» **Your assignment**
Check each line of the entries below for the word "computer", then state how many lines have it and nothing more.

» **Information shown**

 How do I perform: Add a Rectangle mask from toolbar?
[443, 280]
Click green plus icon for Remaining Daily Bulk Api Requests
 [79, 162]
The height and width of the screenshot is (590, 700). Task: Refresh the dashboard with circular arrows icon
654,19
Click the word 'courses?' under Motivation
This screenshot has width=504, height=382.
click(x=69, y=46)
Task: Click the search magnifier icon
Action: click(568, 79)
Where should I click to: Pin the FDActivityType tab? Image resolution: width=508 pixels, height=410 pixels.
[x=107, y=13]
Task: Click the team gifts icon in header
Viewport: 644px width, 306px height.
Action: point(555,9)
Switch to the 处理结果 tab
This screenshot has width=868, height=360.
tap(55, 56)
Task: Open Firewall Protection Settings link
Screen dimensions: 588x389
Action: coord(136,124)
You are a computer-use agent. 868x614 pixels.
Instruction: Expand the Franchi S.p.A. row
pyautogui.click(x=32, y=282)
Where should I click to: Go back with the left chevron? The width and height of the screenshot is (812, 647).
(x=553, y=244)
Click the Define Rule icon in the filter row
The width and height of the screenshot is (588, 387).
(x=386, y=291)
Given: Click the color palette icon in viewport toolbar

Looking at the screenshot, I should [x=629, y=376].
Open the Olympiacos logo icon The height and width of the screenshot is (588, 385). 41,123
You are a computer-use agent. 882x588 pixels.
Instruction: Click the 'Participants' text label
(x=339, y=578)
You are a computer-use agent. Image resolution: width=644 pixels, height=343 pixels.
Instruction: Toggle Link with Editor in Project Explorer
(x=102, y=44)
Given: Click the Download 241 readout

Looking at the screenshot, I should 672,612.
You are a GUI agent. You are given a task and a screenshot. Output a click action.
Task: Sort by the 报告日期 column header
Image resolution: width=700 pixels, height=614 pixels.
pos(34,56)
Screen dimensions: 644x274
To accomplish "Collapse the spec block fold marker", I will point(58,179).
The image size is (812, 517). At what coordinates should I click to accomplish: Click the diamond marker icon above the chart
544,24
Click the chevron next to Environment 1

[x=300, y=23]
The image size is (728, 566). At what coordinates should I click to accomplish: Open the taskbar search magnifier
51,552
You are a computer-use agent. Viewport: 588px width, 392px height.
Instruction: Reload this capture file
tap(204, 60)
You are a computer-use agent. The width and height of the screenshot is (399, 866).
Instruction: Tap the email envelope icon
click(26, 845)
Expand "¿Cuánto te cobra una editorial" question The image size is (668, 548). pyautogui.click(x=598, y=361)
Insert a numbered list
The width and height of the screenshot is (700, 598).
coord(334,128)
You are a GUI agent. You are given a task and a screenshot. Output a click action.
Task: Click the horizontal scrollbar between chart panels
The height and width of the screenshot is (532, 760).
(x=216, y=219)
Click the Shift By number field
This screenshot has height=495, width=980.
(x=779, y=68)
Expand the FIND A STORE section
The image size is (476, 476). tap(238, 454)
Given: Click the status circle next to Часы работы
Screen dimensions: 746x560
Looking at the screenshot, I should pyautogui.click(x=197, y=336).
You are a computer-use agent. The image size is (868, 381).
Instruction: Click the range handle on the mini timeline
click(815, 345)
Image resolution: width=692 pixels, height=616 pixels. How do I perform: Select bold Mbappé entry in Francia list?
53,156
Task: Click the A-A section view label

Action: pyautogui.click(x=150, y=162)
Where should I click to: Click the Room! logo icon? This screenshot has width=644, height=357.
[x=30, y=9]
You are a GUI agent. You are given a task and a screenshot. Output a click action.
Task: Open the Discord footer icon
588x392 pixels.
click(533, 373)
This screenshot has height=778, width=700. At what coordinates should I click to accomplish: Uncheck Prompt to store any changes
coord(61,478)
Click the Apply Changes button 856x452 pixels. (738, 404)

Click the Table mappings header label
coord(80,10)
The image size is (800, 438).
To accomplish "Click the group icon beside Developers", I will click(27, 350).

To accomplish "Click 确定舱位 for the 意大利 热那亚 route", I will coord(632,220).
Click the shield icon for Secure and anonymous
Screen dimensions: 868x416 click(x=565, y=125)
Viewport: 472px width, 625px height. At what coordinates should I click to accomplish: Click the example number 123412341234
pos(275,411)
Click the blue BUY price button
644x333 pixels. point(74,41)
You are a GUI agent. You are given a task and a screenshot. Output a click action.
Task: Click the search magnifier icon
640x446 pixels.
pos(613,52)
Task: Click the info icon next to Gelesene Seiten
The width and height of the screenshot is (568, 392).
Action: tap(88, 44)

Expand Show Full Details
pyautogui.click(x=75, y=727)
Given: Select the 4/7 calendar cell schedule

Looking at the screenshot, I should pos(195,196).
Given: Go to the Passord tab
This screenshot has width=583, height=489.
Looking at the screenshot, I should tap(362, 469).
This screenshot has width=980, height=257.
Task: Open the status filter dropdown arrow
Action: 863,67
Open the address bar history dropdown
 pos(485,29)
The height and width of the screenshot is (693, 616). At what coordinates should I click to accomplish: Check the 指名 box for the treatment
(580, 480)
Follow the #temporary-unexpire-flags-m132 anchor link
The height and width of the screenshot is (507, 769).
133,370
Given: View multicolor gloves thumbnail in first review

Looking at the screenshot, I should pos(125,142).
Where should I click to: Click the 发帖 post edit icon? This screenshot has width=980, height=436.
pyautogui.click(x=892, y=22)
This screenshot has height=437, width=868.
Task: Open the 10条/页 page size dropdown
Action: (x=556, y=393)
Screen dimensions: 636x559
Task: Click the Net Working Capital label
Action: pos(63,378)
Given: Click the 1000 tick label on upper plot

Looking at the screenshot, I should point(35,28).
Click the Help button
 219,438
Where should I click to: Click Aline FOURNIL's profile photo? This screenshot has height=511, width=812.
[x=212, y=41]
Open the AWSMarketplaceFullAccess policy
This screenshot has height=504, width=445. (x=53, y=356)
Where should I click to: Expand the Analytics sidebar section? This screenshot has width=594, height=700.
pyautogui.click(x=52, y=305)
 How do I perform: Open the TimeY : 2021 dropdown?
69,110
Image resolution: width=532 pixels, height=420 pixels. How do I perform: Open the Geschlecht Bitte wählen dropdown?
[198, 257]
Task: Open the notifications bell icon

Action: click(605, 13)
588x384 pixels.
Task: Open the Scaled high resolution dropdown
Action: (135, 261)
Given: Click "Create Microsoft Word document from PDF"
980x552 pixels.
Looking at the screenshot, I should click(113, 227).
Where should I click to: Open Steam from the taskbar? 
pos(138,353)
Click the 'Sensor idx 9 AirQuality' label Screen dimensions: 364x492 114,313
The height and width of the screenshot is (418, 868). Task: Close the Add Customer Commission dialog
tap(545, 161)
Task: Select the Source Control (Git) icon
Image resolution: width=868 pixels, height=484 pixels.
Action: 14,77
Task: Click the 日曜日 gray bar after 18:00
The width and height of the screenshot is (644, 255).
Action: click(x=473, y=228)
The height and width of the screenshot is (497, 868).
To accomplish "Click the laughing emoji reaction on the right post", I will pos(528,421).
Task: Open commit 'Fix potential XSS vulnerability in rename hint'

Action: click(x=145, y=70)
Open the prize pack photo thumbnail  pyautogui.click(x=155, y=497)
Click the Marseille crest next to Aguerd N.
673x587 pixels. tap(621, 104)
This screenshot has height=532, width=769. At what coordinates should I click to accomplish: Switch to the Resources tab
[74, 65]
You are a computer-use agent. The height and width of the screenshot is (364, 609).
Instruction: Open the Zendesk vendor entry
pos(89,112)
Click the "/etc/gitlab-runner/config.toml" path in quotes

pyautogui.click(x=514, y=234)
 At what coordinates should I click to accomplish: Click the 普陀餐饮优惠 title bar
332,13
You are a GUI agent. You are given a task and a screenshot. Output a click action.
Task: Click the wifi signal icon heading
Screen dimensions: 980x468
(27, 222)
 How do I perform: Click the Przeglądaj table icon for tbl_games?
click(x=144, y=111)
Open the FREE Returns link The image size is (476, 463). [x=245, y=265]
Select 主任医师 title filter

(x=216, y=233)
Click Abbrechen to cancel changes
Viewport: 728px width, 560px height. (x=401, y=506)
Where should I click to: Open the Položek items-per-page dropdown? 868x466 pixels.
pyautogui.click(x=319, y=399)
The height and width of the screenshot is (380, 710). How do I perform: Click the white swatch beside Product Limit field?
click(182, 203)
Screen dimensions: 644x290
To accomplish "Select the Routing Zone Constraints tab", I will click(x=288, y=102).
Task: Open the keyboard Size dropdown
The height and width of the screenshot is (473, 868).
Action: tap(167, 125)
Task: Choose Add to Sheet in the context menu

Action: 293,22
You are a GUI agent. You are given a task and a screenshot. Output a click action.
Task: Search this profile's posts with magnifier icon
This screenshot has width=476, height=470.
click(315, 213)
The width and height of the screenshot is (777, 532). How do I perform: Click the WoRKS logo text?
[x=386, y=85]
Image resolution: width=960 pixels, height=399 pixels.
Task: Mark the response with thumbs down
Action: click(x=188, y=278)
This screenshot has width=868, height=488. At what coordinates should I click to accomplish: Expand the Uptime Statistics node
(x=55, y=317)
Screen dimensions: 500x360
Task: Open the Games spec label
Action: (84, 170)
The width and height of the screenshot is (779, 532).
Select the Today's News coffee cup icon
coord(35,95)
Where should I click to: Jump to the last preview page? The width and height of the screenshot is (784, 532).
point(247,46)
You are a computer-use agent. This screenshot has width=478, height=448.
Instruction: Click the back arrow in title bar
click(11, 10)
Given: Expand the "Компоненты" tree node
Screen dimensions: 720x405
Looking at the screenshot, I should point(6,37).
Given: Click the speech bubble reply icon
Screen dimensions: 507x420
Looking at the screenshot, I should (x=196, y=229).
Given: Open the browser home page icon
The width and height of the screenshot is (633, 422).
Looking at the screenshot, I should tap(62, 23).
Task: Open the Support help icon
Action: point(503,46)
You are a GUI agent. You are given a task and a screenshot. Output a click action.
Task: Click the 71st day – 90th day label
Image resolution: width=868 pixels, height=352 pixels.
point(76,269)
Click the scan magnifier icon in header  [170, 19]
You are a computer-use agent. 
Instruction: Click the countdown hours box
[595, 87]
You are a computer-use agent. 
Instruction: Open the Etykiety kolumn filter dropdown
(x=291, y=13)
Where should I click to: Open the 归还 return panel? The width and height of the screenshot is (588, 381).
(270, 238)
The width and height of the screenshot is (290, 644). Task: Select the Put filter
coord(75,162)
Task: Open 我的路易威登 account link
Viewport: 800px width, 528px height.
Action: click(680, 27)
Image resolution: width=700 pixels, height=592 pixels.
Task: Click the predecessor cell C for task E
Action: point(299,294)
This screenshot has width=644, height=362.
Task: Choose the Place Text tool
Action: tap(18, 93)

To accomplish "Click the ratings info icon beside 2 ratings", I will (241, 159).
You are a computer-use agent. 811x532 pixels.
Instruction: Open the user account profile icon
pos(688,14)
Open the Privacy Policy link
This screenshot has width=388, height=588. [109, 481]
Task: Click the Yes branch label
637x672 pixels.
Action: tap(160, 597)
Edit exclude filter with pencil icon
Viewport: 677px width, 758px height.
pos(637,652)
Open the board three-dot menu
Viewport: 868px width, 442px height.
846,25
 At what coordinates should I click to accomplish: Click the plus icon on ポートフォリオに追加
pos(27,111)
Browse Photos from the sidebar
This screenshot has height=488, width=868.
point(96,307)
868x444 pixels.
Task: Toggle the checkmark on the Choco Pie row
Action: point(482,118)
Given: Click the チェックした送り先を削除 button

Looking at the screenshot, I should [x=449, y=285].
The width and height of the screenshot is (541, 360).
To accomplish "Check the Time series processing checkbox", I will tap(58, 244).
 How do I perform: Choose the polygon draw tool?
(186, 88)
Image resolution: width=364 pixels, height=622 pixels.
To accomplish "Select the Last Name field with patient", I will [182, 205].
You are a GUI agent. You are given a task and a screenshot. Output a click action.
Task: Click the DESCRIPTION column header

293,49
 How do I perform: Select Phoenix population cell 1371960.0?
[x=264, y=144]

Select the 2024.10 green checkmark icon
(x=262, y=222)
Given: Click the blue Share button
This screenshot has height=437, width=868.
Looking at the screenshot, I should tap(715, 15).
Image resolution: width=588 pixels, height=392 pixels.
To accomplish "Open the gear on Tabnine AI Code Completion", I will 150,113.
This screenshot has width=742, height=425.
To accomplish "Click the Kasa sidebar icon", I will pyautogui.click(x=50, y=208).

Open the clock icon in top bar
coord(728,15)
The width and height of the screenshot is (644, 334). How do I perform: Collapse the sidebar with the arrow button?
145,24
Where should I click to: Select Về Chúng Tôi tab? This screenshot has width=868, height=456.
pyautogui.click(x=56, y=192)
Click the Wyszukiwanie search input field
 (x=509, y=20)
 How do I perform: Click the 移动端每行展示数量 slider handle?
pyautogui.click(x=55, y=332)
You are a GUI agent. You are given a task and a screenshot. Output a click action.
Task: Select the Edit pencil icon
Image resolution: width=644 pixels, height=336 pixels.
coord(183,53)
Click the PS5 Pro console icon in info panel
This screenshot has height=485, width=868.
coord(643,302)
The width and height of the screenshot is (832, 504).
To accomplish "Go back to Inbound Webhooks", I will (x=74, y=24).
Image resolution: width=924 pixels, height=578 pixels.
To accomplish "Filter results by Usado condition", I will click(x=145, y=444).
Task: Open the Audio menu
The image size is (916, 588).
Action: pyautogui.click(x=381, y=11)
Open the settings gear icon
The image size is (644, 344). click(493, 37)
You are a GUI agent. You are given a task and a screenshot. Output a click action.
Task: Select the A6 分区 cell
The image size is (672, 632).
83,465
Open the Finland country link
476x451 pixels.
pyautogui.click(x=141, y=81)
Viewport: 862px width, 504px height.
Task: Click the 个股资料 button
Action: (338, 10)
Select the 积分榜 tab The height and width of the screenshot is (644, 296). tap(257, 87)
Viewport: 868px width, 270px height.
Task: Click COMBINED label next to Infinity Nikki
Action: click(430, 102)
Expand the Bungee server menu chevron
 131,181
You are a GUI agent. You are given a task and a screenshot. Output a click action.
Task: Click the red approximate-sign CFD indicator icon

» **Task result**
11